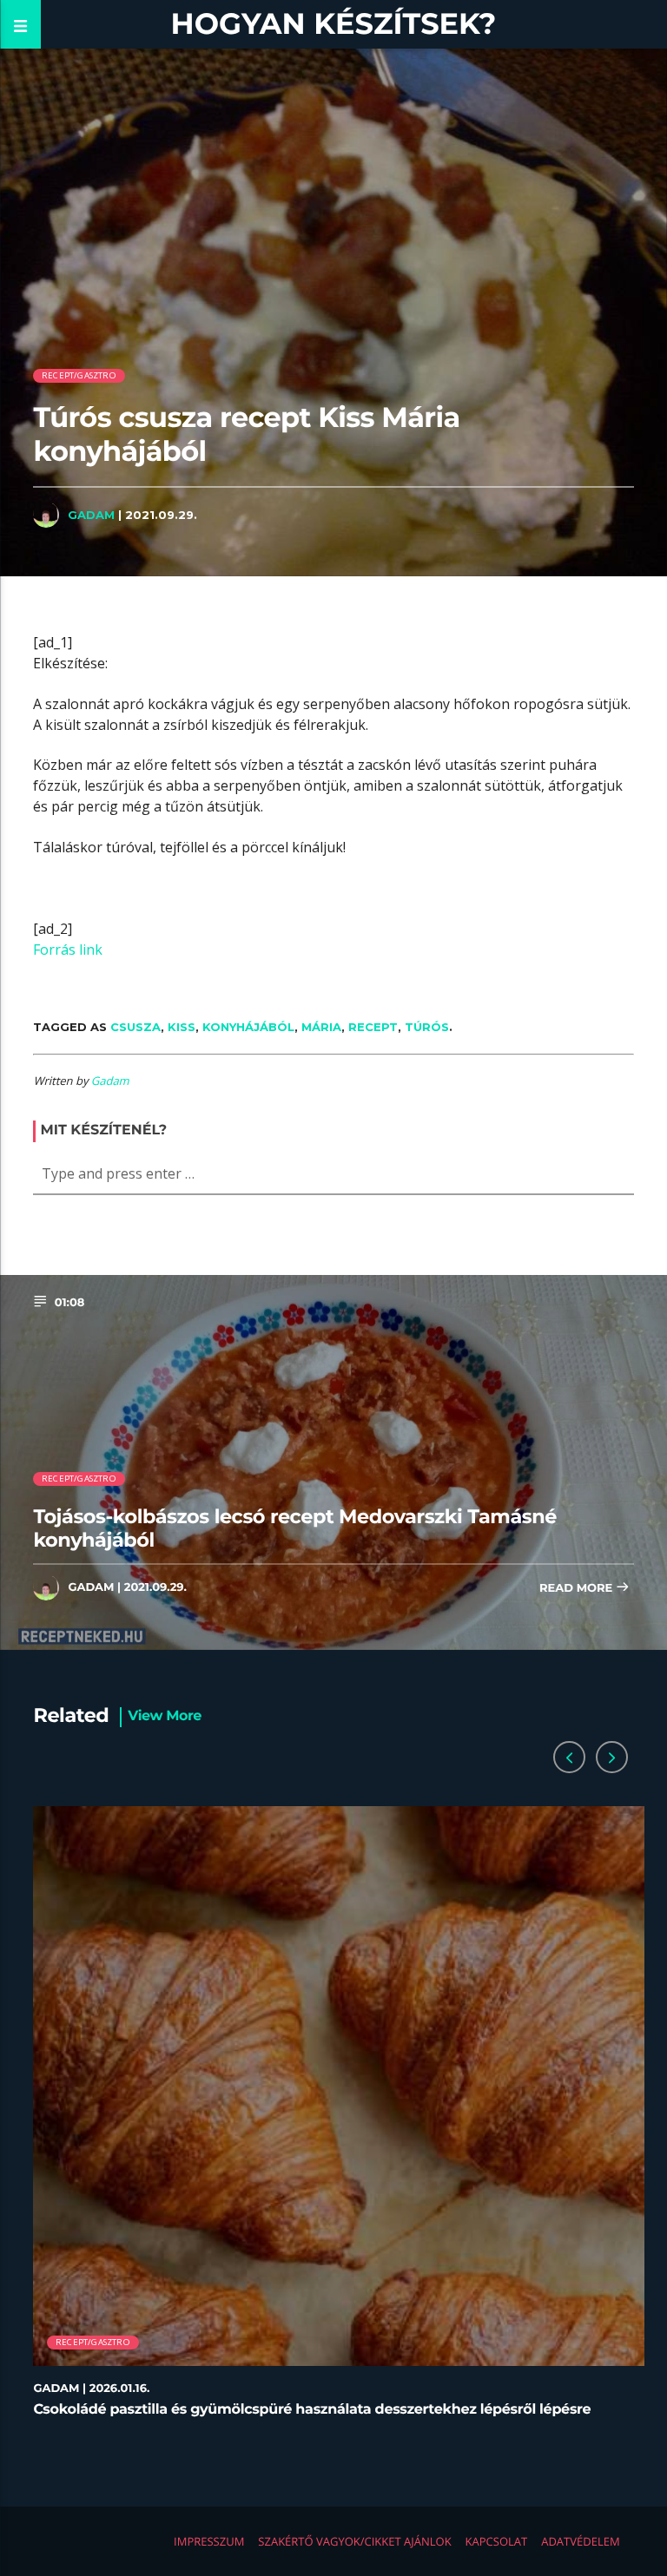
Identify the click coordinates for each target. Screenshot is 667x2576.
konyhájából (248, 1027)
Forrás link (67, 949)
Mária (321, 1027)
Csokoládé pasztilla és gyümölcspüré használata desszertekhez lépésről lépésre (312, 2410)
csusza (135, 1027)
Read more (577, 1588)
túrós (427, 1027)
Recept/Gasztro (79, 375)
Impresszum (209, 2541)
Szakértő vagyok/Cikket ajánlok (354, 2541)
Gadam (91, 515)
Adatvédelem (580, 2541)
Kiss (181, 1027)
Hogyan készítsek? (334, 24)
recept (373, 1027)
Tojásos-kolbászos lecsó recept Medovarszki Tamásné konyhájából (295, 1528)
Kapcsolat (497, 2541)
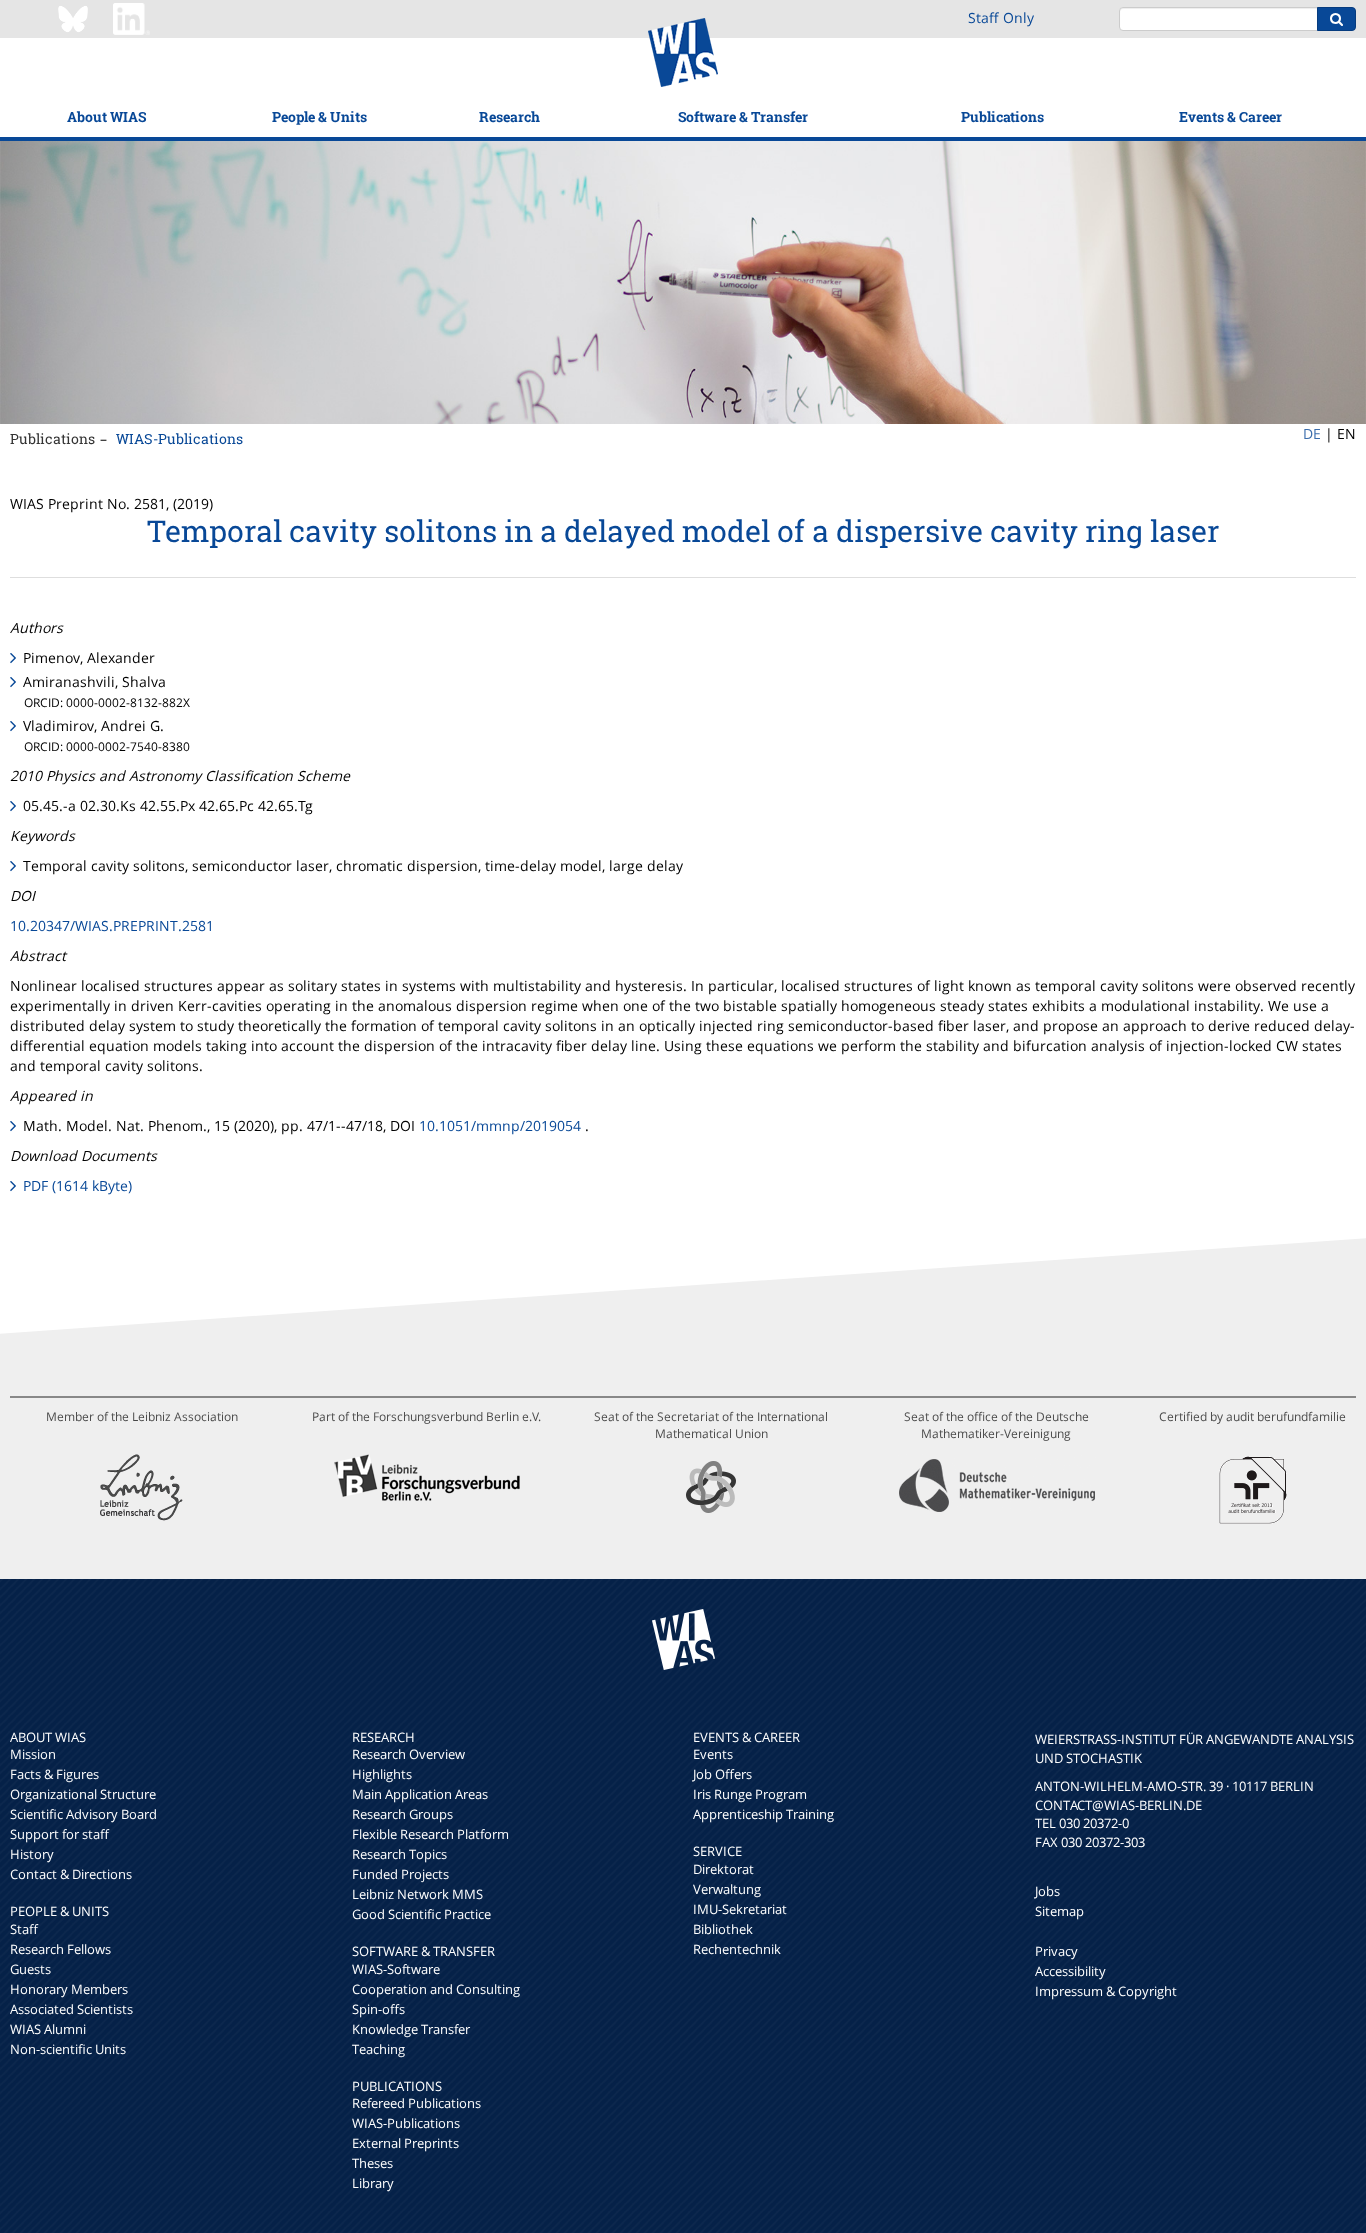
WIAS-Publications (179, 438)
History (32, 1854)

● ● ● ●

→ Problem details
The required output is every line from the one containing "Mária (321, 1027)" through the last line of the data above, restated exactly and without pictures.

→ Expected answer
Mária (321, 1027)
Csokoládé pasztilla és gyümölcspüré használata desszertekhez lépésről lépésre (312, 2410)
csusza (135, 1027)
Read more (577, 1588)
túrós (427, 1027)
Recept/Gasztro (79, 375)
Impresszum (209, 2541)
Szakértő vagyok/Cikket ajánlok (354, 2541)
Gadam (91, 515)
Adatvédelem (580, 2541)
Kiss (181, 1027)
Hogyan készítsek? (334, 24)
recept (373, 1027)
Tojásos-kolbászos lecsó recept Medovarszki Tamásné konyhájából (295, 1528)
Kapcsolat (497, 2541)
WIAS-Publications (179, 438)
History (32, 1854)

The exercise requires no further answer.